Items contained in a dataset
----
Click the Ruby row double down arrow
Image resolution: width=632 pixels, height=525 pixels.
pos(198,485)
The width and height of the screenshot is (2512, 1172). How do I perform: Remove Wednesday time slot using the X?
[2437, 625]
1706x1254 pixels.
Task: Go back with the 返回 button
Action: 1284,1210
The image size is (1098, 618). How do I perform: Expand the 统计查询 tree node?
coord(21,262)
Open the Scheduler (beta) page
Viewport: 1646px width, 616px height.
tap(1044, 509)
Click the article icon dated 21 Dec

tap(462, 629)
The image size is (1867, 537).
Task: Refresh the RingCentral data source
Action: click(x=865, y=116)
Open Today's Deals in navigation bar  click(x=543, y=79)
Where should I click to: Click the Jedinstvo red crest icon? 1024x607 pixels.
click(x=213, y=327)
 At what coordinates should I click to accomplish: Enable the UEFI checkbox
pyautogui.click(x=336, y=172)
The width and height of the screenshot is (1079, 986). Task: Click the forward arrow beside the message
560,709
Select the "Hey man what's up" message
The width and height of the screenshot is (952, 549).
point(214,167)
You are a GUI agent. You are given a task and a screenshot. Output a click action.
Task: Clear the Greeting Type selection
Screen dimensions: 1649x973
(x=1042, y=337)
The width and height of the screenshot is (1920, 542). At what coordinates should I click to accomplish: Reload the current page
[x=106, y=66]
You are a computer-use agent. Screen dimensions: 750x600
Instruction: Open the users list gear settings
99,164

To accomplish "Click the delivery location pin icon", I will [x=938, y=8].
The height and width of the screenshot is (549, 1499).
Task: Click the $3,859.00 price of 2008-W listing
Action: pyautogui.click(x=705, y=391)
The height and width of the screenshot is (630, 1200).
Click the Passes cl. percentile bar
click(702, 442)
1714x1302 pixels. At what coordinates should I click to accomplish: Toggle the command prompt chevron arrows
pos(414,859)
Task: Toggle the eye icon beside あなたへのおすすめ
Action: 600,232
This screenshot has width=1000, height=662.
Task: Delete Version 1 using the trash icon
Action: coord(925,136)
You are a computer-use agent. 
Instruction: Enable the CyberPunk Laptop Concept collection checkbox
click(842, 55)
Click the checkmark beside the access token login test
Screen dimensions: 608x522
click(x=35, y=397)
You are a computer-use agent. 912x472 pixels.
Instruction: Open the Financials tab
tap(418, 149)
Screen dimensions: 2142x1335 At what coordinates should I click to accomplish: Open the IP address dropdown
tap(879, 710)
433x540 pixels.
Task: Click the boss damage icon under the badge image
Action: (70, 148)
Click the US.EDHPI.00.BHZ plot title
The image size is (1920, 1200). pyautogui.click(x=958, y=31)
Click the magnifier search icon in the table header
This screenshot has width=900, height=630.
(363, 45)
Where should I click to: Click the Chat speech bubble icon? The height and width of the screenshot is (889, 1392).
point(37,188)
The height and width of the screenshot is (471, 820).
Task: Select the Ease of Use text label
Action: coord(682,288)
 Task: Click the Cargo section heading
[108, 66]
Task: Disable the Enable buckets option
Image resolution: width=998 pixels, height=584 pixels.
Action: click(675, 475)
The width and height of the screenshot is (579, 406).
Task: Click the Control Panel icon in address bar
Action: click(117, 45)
----
● **TASK REQUIREMENTS**: Print again, with no changes, the lines starting with the line that contains "Task: Disable the Enable buckets option" and going on through the end of the items.

● **FINISHED TASK**:
Task: Disable the Enable buckets option
Image resolution: width=998 pixels, height=584 pixels.
Action: click(675, 475)
The width and height of the screenshot is (579, 406).
Task: Click the Control Panel icon in address bar
Action: click(117, 45)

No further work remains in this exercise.